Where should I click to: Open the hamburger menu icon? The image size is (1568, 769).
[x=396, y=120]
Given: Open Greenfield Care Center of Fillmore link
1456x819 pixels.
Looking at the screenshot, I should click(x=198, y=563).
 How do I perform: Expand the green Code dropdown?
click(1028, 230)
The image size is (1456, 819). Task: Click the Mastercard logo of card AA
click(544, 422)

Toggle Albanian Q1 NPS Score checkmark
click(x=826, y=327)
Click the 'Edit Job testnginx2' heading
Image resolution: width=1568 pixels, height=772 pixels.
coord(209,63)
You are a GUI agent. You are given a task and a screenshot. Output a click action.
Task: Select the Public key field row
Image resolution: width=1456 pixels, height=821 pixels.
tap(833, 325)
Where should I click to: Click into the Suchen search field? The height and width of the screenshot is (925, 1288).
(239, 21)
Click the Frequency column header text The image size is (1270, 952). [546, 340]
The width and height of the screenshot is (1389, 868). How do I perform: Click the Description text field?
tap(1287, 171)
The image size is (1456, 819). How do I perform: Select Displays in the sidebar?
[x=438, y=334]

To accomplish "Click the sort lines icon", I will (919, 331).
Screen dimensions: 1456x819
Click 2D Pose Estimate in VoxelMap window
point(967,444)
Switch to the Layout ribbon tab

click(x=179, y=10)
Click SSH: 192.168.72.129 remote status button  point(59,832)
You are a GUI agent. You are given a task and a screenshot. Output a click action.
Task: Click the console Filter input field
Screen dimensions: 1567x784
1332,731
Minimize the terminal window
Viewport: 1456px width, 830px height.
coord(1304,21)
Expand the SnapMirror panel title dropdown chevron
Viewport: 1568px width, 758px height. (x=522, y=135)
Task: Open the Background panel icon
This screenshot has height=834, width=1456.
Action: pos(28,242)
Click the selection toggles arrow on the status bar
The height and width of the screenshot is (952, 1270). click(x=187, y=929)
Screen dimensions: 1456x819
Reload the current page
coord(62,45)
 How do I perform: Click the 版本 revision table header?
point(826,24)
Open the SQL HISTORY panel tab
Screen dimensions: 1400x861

+ + + + +

• [Task objective] Please transcribe the lines from the one containing "Open the SQL HISTORY panel tab" through the last line of the records. Include both ends and nothing else.

• [Solution]
Open the SQL HISTORY panel tab
Screen dimensions: 1400x861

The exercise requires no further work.